CLARIFICATION: Let your wine settle for at least two weeks before bottling. Rack it again and give it another de-carbonating stir just before putting it into bottles.
AGING: After 4 - 6 months, rack again and add 1/4 tsp of potassium meta-bisulphate to each 5 gallons of wine. Do this sooner if you notice a significant amount of lees in your fermenter.
SULPHITE: adding sulphite to you wine is an important step to keep your wine from oxidizing and turning brown. Ideally you should have a sulphite testing kit and always maintain 80 -100 ppm in your wine to prevent spoilage and infections. Despite it’s undeserved reputation, sulphites are a good thing to add to wine.

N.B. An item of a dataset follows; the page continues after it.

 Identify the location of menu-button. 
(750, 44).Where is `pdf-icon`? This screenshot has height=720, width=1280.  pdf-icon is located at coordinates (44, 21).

SULPHITES DO NOT CAUSE HEADACHES for 98.2% of people. The major causes of headaches and “allergic reactions” from wine are caused by the tannins from the skins of the grapes or by hot and fast fermentation, which cause fusel alcohols to be produced. Improper storage and handling of finished wines is also suspected in the creation of headache forming compounds.
BULK AGING is better for wine than bottle aging. Vibration and rapid temperature changes are harmful to wine. If the temperature of your wine room changes 10 degrees from morning to night, then your bottle will change 10 degrees. Larger volumes like carboys or demijons will only change 2 or 3 degrees. You need to decide if the benefit of bulk aging exceeds the need to free up the fermenter for the next batch.
BOTTLING: After a year in the fermenter, it should be safe and ready to bottle. Sanitize your bottles and corks (soaking corks in a sulphite solution for 20 min. should do. Boiling is not recommended for corks) and fill and cork bottles. Remember; bottle one bottle them all. You can not leave half a carboy filled with air to sit too long. Let your bottles sit upright for a few days after bottling so that the pressure you created in the bottle, by forcing a cork in, can stabilize by pushing the air out rather than pushing out a small amount of wine.